> **ESTRATTO**:
Arzano, sparatoria davanti al bar dopo scarcerazione del boss: tra i feriti anche due innocenti

Uno scontro tra due “anime” degli Amato-Pagato. È questa l’ipotesi, secondo quanto riportato da Il Mattino, avanzata dagli investigatori che indagano sull’agguato di ieri sera, ad Arzano, in provincia di Napoli.

Arzano, sparatoria davanti al bar dopo scarcerazione del boss: tra i feriti anche due innocenti

La sparatoria è avvenuta intorno alle 20, all’esterno del “Bar Roxy”, in via Silone. Cinque le persone rimaste ferite, di cui due sono ritenute vicine al clan della 167. Tra loro c’è anche Salvatore Petrillo, 29 anni, nipote del boss Pasquale Cristiano, ricoverato all’ospedale San Giuliano di Giugliano, in gravi condizioni. Secondo gli inquirenti sarebbe lui l’obiettivo dell’agguato. Gli altri sono Vincenzo Merolla, 18 anni e Luigi Casola, 39 anni. Quest’ultimo è ricoverato nell’ospedale di Acerra con una ferita alla gamba. Rischia la vita il 18enne, anche lui ricoverato presso lo stesso ospedale in cui si trova Petrillo.

> **DATI RACCOLTI**:

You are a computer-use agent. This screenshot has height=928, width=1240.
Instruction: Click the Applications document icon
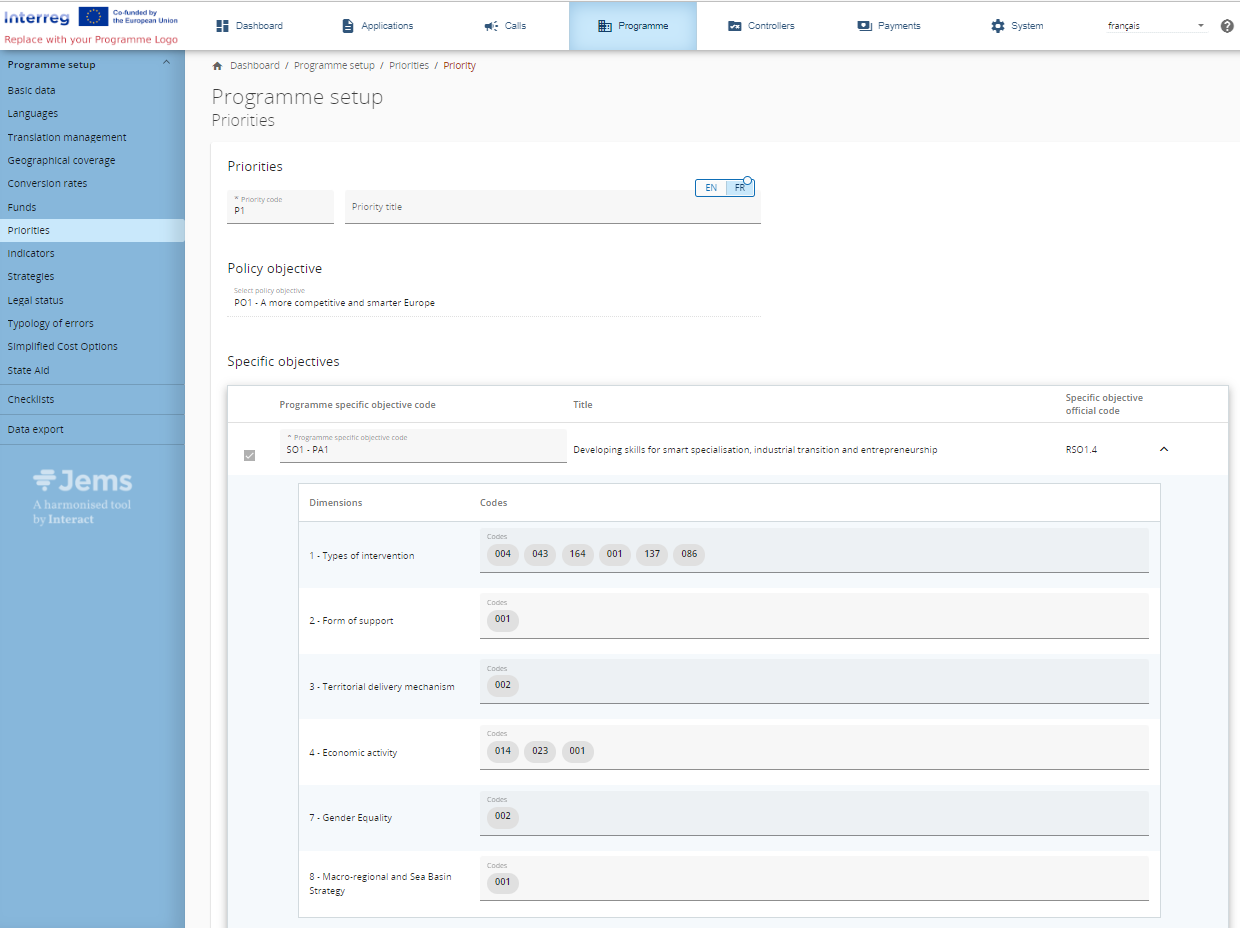pos(348,26)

> **COMPITI**:
a) Secondo l'estratto, in quale ospedale è ricoverato Luigi Casola?
b) Riporta dall'estratto, parola per parola, il brano che si apre con le parole contenenti "Uno scontro tra" e si chiude con "provincia di Napoli.".
Per rispondere basati soltanto sull'estratto.

> **RISULTATI DEI COMPITI**:
a) Nell'ospedale di Acerra.

b)
Uno scontro tra due “anime” degli Amato-Pagato. È questa l’ipotesi, secondo quanto riportato da Il Mattino, avanzata dagli investigatori che indagano sull’agguato di ieri sera, ad Arzano, in provincia di Napoli.